The lake frightened me, but somehow also enthralled me. In a way I couldn’t even explain myself, it called to me and enticed me, even though I had never once stood closer than twenty feet from it. I would sometimes catch myself staring out the window at the dark waters as I sat in my room trying to complete my homework, imagining a strange lizard-panther hybrid prowling about. I was doing exactly that as darkness started to descend one evening, when I noticed my brother standing outside by the lakeshore. How long he had been standing out there, I had no idea, but the sun had slipped about halfway below the horizon.

Dropping my homework, I went downstairs and hurried out the back door. Sam was just standing there, a foot from the water’s edge, arms crossed, staring out across the lake. The sun had sunk even lower now, turning the sky and water the color of dying embers. I hesitated, seeing as he was so close to the water, but eventually mustered up the courage to walk over to where he stood, my feet dragging reluctantly as I moved closer toward the water. I had never been so close to the lake’s edge before.

“What’s up, Sam?” I asked, looking around to see what had caught his attention. Turning away from the water to look at his face in the gloaming light, I noticed that his eyes appeared red and puffy. “Everything okay?”

He remained silent for a moment before answering. “It’s Ben,” he said, his voice barely a whisper.

“What about Ben?” The flat expression on my brother’s face and the tone of his voice began to worry me. “Did something happen?” My eyes searched his face, trying to glean the cause of his obvious distress.

“Ben’s gone,” he said in the monotone voice he always acquired when he was upset.

“Gone?” I repeated. “Gone where?” Dread began to creep down my spine, sending shivers throughout my body.

“I don’t know,” Sam replied in the same dead tone, shaking his head slowly. “I hadn’t seen him at school for a few days. He hadn’t been answering my texts. I thought maybe he was really sick, so I went to his house. His parents told me that he’s been missing since Sunday evening.” He turned to look at me. “They’re frantic.”

Sunday? Today was Wednesday! That did sound strange and very worrying. Of course I didn’t know Ben as well as Sam did, but he didn’t seem like the kind of guy to cut class or just run away.

“His parents told me,” Sam started up again, fear now pervading his voice, “that before he went missing, Ben said something about going for a swim in the lake. That he wanted to ‘check something out’. His exact words. People go swimming in the lake all the time. His parents thought nothing of it.”

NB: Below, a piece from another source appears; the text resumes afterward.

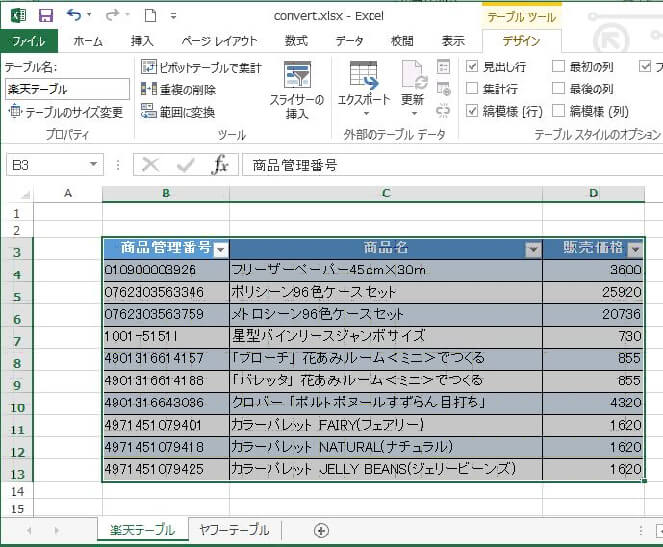Open the 商品管理番号 column filter dropdown
Screen dimensions: 663x547
click(221, 250)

“That’s…weird,” I whispered, a cold feeling permeating my stomach. The story Ben had told of the Mishipeshu gripped my mind and I instinctively took a step back from the water. “Have they searched the lake yet? For his—for him?” I couldn’t look away from the incoming waves.

“Not yet,” Sam said, as he cleared his throat loudly. “There is only one qualified police diver in the county and he is on vacation.”

“How convenient,” I said sarcastically, kicking at some sand on the ground, trying in vain to think of something to reassure my brother. “I’m sorry, Sam. I know you two were becoming good friends.”

“Don’t say that,” Sam said softly, a tinge of anger in his voice. “Don’t talk about him as if he’s dead!” He glared at me briefly before his expression softened and he turned back to the lake. “We don’t know what’s happened. He could be perfectly…fine.” His voice trailed off with uncertainty.

“Yeah, of course,” I said, meekly. I looked upward at the shadowy sky. The sun was gone by now, and I could see the moon trying to peek out from behind the dark clouds that had been slowly rolling in since this morning. I thought I heard a faint rumble far off.

Where could Ben be? Had he really gone swimming in the lake? Or was he somewhere else?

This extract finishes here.